At this time of year, quite rightly we focus on the migrants as they begin to arrive, swallow, nightingales and of course cuckoo. Much has been written about their arrival and eventual departure.
We also think a lot of winter migrants like Redwing and Fieildfare etc.
Looking back to a blog in February for Cliffe and Northward Hill, widgeon, gadwall, goldeneye and pintail were very much on the literary menu. Today they are conspicuous by their absence! So where are they now?
Well the answer as with anything in nature is not thart simple, take goldeneye as an example.
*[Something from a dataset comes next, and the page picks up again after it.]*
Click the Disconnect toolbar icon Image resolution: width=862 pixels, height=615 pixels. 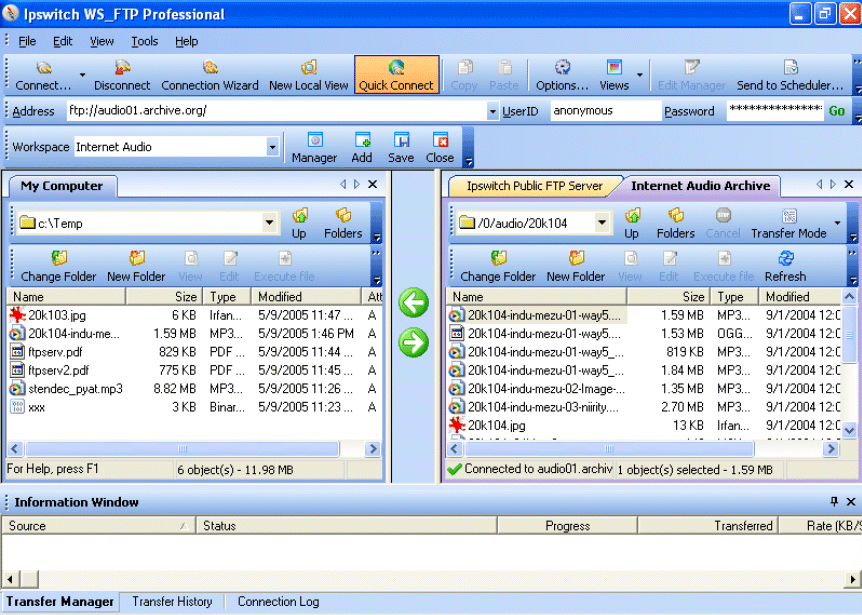(122, 75)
Ring recoveries of birds emanating from the Thames Estuary indicate they breed in north or Central Sweden, but as a rule they fly in FebruaryMarch to suitable sites in the upper Scandinavian area. Favourable spots are wooded waterways.
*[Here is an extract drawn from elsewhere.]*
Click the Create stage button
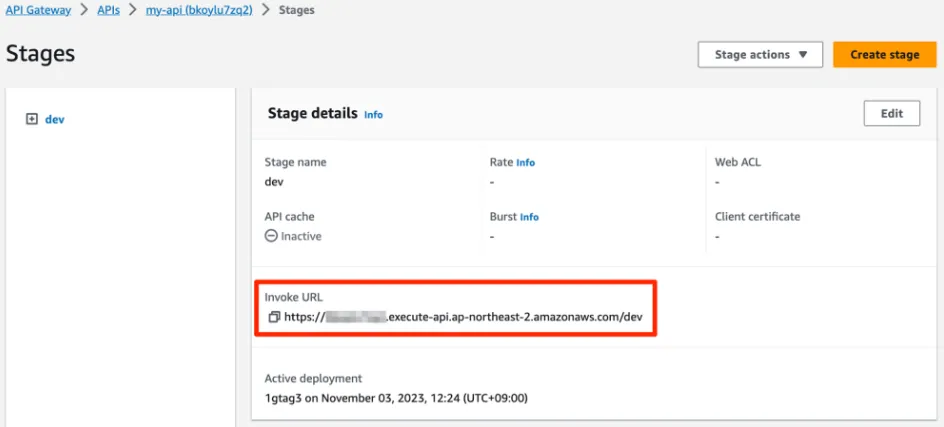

The wigeon is one of the best-known ducks in northern Euroe and one of the most numerous on the North Kent Marshes especially Northward Hill. The characteristic, far-carrying whistle of the male is a familiar sound to the birdwatcher and large flocks are a common sight on most British estuaries. But what of our ducks, assuming they are not one of the 60,000 shot in the UK annually, making it the third most killed species!!!
In truth they breed across the whole of northern Europe from northern Britain to northern Scaninavia and as far as northern Russia to the Bering Sea
What of the Gadwall, the bird that made me think about this subject when I read in my 1962 Observer's Book it described as 'a scarce winter visitor'. As a Wetland Bird Surveyor for some years now I would descibe it as a fairly common winter visitor to the marshes.
This is borne out by the BTO Migration Atlas which describes since 2000, a breeding population increase of 5% per annum and a wintering increase of an amazing 15%, so no longer a scarce resident!
Where however is it's usual breeding grounds, over most of Europe it appears, with a third to a half originating from eastern Europe (including the Czech Republic and Baltic States).
So last but not least the Pintail, a beautifully elegant dabbling duck and one of my favourites, as handsome a duck as you will find in the UK. Breeding widely over northern temperate and arctic zones, extending further north than any dabbling duck and wintering south through the temperate zone to the tropics, almost reaching the equator in Africa.
Having written about what isn't here this week here's a list of what is at Northward Hill today. shoveller, tufted ducks, mallards, avocet, coots, teals, oystercatcher, greylag and canada geese, little grebes, redshanks, blackcaps, chiff chaffs, cetti's warblers and reed warblers. Blue titts, great tits, lesser whitethroats, swallows, lapwing, mediteranean gulls, cuckoo, grey heron, little egret, mute swan, pochards, common whitethroatst, greenfinches and chaffinch, wood pigeon and collared doves.
The North Kent Marshes are a very special area and worth preserving at all cost.